> _Record excerpts_

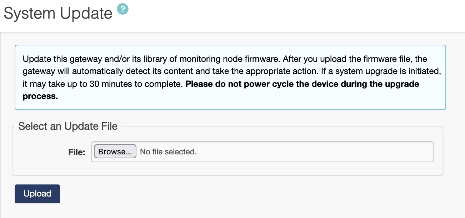This screenshot has width=465, height=218.
Task: Click the Upload button
Action: pyautogui.click(x=37, y=194)
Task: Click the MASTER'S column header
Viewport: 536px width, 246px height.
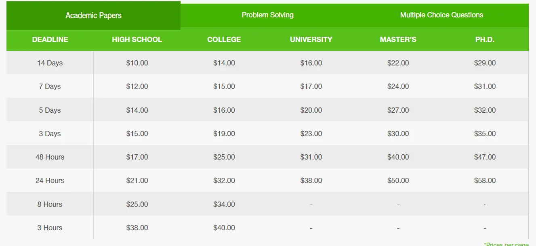Action: pos(397,40)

> _To do_
Find the line containing "Task: Click the MASTER'S column header" in the records above, then copy it and every line after it exactly, through the last one, without any pictures.

> _Written response_
Task: Click the MASTER'S column header
Viewport: 536px width, 246px height.
Action: pos(397,40)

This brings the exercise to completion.